EXERCISE
Search each line below for "Select", then return the lines where it appears.

── EXERCISE DATA

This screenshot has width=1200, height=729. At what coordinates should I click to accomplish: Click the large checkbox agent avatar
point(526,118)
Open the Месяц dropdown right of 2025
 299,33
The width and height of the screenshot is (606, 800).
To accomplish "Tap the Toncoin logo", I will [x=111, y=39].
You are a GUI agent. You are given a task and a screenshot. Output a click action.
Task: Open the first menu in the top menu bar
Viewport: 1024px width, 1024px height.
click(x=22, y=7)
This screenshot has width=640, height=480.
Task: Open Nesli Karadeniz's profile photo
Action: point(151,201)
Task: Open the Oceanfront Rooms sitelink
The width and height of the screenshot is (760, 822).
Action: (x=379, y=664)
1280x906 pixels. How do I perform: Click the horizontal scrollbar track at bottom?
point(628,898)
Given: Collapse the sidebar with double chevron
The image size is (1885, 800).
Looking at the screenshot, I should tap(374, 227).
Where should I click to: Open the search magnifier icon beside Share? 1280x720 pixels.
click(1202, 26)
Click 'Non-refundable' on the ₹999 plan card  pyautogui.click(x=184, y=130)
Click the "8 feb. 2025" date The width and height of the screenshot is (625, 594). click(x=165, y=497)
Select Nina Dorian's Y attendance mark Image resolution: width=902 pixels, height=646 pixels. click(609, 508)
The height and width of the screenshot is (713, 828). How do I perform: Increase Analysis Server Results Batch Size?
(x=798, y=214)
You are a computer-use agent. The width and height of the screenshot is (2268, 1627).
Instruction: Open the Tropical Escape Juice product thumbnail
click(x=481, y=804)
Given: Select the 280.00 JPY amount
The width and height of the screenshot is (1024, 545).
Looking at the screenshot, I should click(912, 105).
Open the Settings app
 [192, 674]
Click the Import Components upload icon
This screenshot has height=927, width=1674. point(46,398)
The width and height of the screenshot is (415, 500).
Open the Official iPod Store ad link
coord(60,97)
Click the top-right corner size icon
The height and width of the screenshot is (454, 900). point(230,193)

────

ANSWER BOX
Select Nina Dorian's Y attendance mark Image resolution: width=902 pixels, height=646 pixels. click(609, 508)
Given: Select the 280.00 JPY amount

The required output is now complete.